Quickstart Tutorial¶
This is a “quickstart” tutorial for NMRPy in which an Agilent (Varian) NMR dataset will be processed. The following topics are explored:
This tutorial will use the test data in the nmrpy install directory:
nmrpy/tests/test_data/test1.fid
The dataset consists of a time array of spectra of the phosphoglucose-isomerase reaction:
fructose-6-phosphate -> glucose-6-phosphate
Importing¶
The basic NMR project object used in NMRPy is the
FidArray
, which consists of a set of
Fid
objects, each representing a single spectrum in
an array of spectra.
The simplest way to instantiate an FidArray
is by
using the from_path()
method, and specifying
the path of the .fid directory:
import nmrpy
fid_array = nmrpy.data_objects.FidArray.from_path(fid_path='./tests/test_data/test1.fid')

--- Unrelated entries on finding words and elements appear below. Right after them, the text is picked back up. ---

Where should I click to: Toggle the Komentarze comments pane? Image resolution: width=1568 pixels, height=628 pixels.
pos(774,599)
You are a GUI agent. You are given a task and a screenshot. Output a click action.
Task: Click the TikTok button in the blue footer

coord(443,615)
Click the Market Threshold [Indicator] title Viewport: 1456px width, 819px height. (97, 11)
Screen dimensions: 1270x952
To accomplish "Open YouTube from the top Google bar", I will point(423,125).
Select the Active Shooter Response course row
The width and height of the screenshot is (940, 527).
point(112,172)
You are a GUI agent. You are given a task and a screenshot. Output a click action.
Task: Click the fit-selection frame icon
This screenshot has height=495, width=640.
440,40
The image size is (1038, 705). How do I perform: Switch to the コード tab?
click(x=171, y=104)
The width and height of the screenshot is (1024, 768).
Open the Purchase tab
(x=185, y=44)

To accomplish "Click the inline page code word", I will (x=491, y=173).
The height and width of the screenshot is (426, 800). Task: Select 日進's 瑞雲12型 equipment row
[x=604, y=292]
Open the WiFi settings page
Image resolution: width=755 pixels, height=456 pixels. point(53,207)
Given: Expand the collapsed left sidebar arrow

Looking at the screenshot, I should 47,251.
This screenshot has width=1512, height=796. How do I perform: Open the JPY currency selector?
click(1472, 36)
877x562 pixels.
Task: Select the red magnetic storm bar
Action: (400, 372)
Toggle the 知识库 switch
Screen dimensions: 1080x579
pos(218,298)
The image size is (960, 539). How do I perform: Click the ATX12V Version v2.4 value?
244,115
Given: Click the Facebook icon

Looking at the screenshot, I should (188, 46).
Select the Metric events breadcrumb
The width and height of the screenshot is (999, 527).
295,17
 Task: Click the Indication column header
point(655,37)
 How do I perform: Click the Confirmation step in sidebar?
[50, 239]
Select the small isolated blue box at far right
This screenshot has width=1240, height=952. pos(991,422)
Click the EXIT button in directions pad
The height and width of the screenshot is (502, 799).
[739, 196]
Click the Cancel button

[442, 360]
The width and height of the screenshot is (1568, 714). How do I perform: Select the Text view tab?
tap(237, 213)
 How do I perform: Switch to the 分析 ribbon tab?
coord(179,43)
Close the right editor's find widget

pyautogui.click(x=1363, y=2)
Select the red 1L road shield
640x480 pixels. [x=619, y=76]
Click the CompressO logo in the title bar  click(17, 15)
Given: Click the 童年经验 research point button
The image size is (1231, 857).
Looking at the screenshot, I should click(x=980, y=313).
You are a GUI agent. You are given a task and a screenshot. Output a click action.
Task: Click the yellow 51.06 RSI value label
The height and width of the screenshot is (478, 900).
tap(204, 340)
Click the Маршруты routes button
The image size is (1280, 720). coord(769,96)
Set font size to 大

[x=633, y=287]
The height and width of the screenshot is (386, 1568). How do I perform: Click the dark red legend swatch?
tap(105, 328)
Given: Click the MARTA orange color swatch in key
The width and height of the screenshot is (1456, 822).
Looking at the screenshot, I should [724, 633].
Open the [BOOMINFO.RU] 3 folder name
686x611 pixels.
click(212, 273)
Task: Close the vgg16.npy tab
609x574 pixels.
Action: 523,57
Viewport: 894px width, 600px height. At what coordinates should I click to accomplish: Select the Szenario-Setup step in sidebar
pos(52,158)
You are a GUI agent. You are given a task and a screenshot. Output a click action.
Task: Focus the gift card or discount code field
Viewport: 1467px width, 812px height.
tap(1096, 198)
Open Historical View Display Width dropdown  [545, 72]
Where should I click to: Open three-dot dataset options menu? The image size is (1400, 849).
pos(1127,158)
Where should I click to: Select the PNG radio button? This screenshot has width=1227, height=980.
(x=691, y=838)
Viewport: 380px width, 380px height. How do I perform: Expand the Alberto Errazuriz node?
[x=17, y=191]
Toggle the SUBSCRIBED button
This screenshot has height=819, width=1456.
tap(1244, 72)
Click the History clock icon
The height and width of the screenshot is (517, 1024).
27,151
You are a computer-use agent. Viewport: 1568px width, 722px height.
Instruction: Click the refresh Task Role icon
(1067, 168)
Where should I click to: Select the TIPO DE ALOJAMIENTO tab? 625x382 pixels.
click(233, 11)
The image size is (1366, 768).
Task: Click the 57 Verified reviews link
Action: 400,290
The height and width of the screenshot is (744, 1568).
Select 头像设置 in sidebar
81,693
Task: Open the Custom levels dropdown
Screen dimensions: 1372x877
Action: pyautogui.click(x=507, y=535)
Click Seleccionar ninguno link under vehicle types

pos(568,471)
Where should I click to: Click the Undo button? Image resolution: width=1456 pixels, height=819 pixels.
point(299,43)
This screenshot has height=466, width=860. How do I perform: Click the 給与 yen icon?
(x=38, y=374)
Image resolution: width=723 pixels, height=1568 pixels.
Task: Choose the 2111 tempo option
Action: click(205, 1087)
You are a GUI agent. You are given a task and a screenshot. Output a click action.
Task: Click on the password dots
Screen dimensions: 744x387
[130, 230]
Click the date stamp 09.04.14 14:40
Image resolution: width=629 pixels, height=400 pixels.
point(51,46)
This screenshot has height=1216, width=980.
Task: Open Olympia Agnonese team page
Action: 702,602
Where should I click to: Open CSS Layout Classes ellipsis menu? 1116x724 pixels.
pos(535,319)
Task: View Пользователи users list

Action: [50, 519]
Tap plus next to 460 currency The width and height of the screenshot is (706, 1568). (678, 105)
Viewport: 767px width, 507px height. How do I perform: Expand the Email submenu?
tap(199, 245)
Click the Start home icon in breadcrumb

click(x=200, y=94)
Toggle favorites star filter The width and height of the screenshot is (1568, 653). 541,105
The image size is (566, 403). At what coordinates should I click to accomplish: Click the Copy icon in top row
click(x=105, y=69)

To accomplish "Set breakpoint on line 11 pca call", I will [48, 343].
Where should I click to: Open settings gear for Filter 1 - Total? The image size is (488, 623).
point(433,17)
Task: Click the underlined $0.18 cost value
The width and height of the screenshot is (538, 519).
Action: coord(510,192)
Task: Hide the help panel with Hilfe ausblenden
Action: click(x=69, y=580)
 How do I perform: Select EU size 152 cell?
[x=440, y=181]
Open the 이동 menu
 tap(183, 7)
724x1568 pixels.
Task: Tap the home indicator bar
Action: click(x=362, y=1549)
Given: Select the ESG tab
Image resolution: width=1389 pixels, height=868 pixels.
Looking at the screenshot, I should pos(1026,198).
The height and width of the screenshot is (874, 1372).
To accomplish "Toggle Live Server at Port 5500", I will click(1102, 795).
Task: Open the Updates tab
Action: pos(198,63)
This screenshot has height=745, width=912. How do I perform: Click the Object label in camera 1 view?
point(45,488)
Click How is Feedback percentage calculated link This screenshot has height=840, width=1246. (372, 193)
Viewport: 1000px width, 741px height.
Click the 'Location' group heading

You will notice that the fid_array object is instantiated and now owns
several attributes, amongst others, which are of the form fidXX where XX is
a number starting at 00. These are the individual arrayed
Fid
objects.
Apodisation and Fourier-transformation¶
To quickly visualise the imported data, we can use the plotting functions owned
by each Fid
instance. This will not display the
imaginary portion of the data:
fid_array.fid00.plot_ppm()
We now perform apodisation of the FIDs using the default value of 5 Hz, and visualise the result:
fid_array.emhz_fids()
fid_array.fid00.plot_ppm()
Finally, we Fourier-transform the data into the frequency domain:
fid_array.ft_fids()
fid_array.fid00.plot_ppm()
Phase-correction¶
It is clear from the data visualisation that at this stage the spectra require
phase-correction. NMRPy provides a number of GUI widgets for manual processing
of data. In this case we will use the phaser()
method on fid00:
fid_array.fid00.phaser()
Dragging with the left mouse button and right mouse button will apply zero- and first-order phase-correction respectively.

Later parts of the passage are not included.